Los problemas de prospectar en el Sahara Occidental

La empresa noruega TGS-NOPEC se está viendo en graves dificultades. Sus directivos no podían imaginar el revuelo que iba a armarse con un negocio que se las prometía "jugoso".

En octubre de 2001 el gobierno marroquí, saltándose la normativa internacional, otorgó licencias de prospección petrolífera en el Sáhara Occidental, entre Dakhla y Boujdour, concretamente, a las empresas KeerMcGee (estadounidense) y TotalFineElf (francesa).

A la noruega TGS-NOPEC se le encargó poner en marcha las búsquedas sísmicas preliminares.
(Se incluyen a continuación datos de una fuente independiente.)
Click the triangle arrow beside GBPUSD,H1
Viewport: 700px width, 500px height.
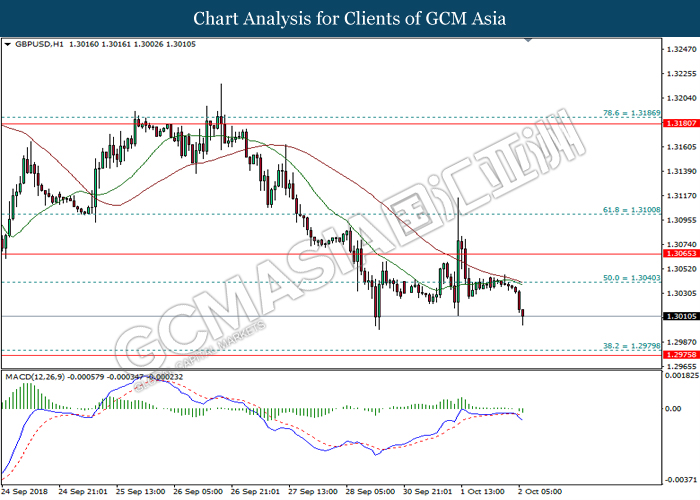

Todo parecía ir bien hasta que el Comité Noruego de Apoyo al Pueblo Saharui decidió demandar a la empresa al considerar que "sus actividades vulneran la legalidad internacional",

A partir de ese momento, la opinión pública se lanzó contra TGS-NOPEC. Las repercusiones no sólo afectan a su imagen: varios municipios, empresas y cajas de ahorro que poseían participaciones en las acciones de la empresa comenzaron a retirarlas ante la denuncia.

Desde TGS-NOPEC se ha intentado refutar las acusaciones alegando que, entre otras cosas, "los trabajos ya se encuentran realizados en un 90%".